SID in horses can develop from repetitive stress, arthritis, pelvic fractures, or ligament injuries. Risk factors include age, heavy body weight, and disciplines such as dressage and show jumping.
Diagnosing SID in horses involves ruling out other conditions through physical exam, imaging (such as scintigraphy), nerve blocks, and response to SIJ provocation tests.
Treatment for SID in horses may include stall rest, NSAIDs, corticosteroid injections, physical therapy, and exercise programs to strengthen supporting muscles. Chronic cases often require long-term management.
Summary
The sacroiliac joint is one of the largest joints in the horse's body. It connects the pelvis to the spine and has a critical role in forward movement (impulsion).
- Due to its anatomical location, the SI joint is one of the least understood joints in the horse
- Technological advances in diagnostic imaging are leading to improved visualization and understanding of the area
- The most common problem affecting the SI joint in horses is osteoarthritis
- Sacroiliac joint dysfunction has a high prevalence among sport horses, especially those in dressage and show-jumping
- Treatment for SID depends on the individual case, but may include NSAIDs, stall rest, and exercise programs to strengthen the SI area
References
- Haussler.
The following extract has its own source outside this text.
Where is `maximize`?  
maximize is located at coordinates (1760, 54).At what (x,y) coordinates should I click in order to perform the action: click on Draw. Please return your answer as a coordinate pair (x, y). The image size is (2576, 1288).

K. K. Structural and Biomechanical Aspects of Equine Sacroiliac Joint Function and Their Relationship to Clinical Disease. 50th Annual Convention of the American Association of Equine Practitioners. 2004.
- Jeffcoat. J. B. Equine Neck and Back Pathology. Wiley Blackwell. 2018.
- Stashak. T. S. and Baxter. G. M. Adams and Stashak's Lameness in Horses. 7th edition. Wiley Blackwell, Hoboken. 2020.
- Goff. L. M. et al. Structural and Biomechanical Aspects of Equine Sacroiliac Joint Function and Their Relationship to Clinical Disease. The Veterinary Journal. 2008.
- Ross. M. W. and Dyson. S. J. Diagnosis and Management of Lameness in the Horse. 2nd ed. Elsevier/Saunders, St. Louis, Mo. 2011.